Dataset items
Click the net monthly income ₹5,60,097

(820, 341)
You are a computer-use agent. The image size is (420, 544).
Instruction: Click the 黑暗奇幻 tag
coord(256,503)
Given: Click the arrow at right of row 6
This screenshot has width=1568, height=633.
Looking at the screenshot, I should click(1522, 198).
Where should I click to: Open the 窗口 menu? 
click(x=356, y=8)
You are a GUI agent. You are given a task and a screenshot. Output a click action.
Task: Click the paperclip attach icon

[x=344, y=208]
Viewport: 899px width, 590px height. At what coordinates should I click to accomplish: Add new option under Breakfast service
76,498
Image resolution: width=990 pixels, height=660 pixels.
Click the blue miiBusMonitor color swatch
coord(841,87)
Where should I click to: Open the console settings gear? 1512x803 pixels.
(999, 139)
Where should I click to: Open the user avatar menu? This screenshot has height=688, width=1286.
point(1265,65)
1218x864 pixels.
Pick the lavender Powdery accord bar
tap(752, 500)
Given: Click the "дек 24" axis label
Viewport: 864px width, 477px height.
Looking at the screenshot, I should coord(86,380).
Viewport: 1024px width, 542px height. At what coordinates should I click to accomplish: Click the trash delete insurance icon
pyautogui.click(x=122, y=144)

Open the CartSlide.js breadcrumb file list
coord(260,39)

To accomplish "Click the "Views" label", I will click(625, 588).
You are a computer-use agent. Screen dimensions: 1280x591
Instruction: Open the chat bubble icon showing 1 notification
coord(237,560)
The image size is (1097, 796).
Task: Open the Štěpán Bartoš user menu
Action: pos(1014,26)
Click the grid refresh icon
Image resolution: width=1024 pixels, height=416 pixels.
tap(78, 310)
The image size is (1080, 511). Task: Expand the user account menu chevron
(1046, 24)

EXERCISE DIRECTIONS =>
The task here is to output the line with "You are a GUI" and all lines after it to the end of the records above, exactly and only those.

EXERCISE RESPONSE =>
You are a GUI agent. You are given a task and a screenshot. Output a click action.
Task: Click the paperclip attach icon

[x=344, y=208]
Viewport: 899px width, 590px height. At what coordinates should I click to accomplish: Add new option under Breakfast service
76,498
Image resolution: width=990 pixels, height=660 pixels.
Click the blue miiBusMonitor color swatch
coord(841,87)
Where should I click to: Open the console settings gear? 1512x803 pixels.
(999, 139)
Where should I click to: Open the user avatar menu? This screenshot has height=688, width=1286.
point(1265,65)
1218x864 pixels.
Pick the lavender Powdery accord bar
tap(752, 500)
Given: Click the "дек 24" axis label
Viewport: 864px width, 477px height.
Looking at the screenshot, I should coord(86,380).
Viewport: 1024px width, 542px height. At what coordinates should I click to accomplish: Click the trash delete insurance icon
pyautogui.click(x=122, y=144)

Open the CartSlide.js breadcrumb file list
coord(260,39)

To accomplish "Click the "Views" label", I will click(625, 588).
You are a computer-use agent. Screen dimensions: 1280x591
Instruction: Open the chat bubble icon showing 1 notification
coord(237,560)
The image size is (1097, 796).
Task: Open the Štěpán Bartoš user menu
Action: pos(1014,26)
Click the grid refresh icon
Image resolution: width=1024 pixels, height=416 pixels.
tap(78, 310)
The image size is (1080, 511). Task: Expand the user account menu chevron
(1046, 24)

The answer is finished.